I live in Washington, D.C., which is to say I take a lot of Ubers. I do not have a car, and public transit is rarely of much help, given the state of D.C. transit is best classified as “LOL.” The subway system here, Metro, was such a patchwork of signal failures, decaying trackwork, duct tape, and outright mendacity that the feds forcibly took the agency over three years ago. The Department of Transportation in turn instituted a restorative program of fixes whose near-term linchpin is “the train you would like to ride is not coming, ever.” If you want to go somewhere quickly in our nation’s capital, you are left, for the most part, to ride-hailing services. I use Lyft occasionally, but I am a dispeptic from San Francisco and have not yet forgiven the company for its early Bay Area rituals of ride-initiating fist bumps and semi-mandated chitchat. So it’s Uber for me.

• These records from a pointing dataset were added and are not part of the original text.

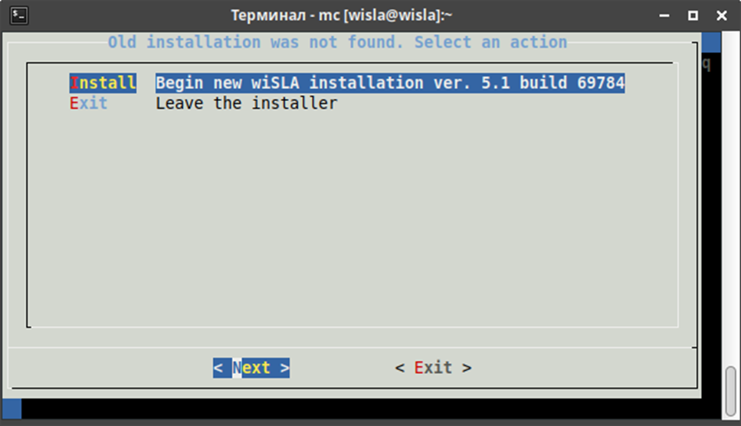
Task: Click the red "I" hotkey letter of Install
Action: [x=74, y=83]
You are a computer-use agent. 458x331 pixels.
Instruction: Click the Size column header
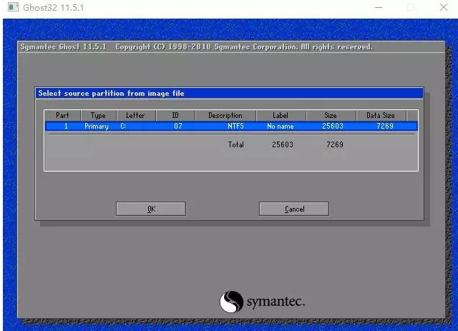(331, 115)
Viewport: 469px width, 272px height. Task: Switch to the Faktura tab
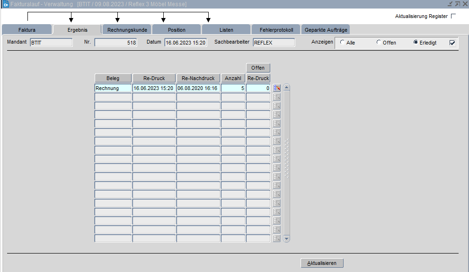point(27,30)
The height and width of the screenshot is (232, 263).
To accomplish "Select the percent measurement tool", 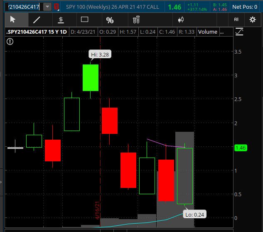I will click(110, 20).
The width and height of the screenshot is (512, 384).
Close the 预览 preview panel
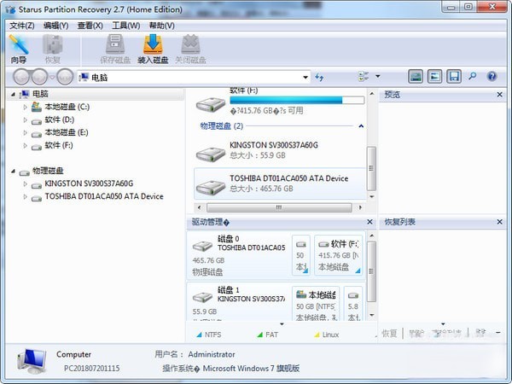[503, 95]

And so when I first heard about an app that promised to turn every ride into a shot at minor riches, I was intrigued. Do I like trivia? Do I ever. Do I frequent Uber? Boy howdy. Would I like the opportunity to be rewarded for my own refusal to figure out the bus schedule? Well. Maybe?

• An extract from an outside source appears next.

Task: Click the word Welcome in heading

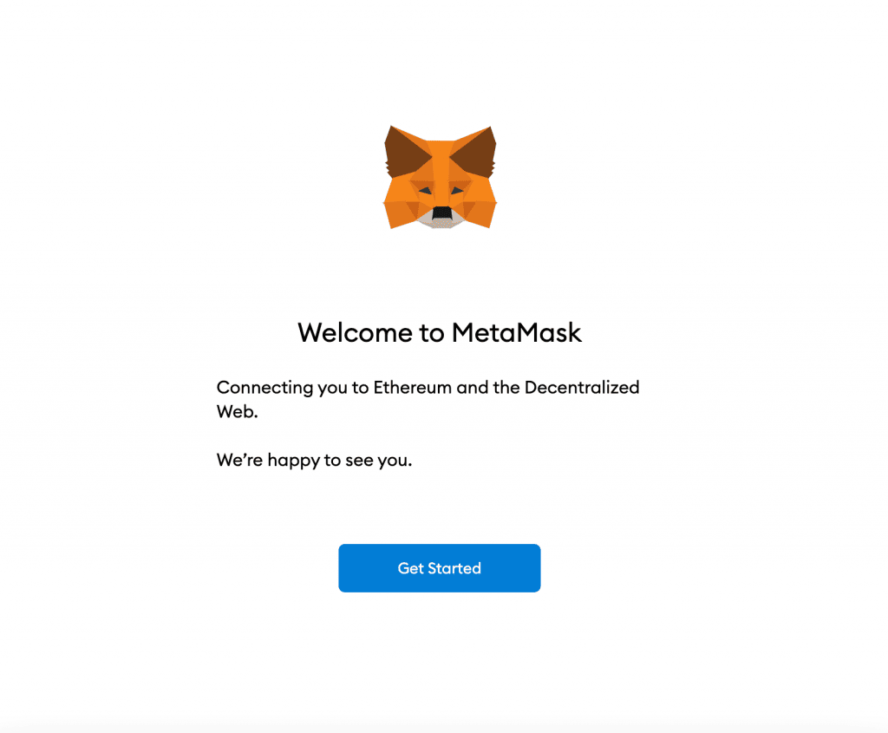Action: 355,332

Cash Car Trivia’s premise is simple: It is HQ for Uber. Install the Cash Car Trivia app, link it to your extant Uber app (sorry, Lyft/Grab/Ola/Didi/etc.-inclined friends; this is an Uber-only affair at present, despite having no formal affiliation with the company), and away you go. The next time you summon an Uber, your driver pressing the start trip button on their phone will automatically push an alert to yours: “Time to play Cash Car Trivia! Today’s prize is $100!” Click that and you will be sent to the first of 10 trivia questions; get them all right and you’ll receive a slice of that $100. Ignore the prompt, and your phone will send a second and final alert the moment your Uber ride ends: “You missed your chance to win $100. Play on your next ride to have a chance.”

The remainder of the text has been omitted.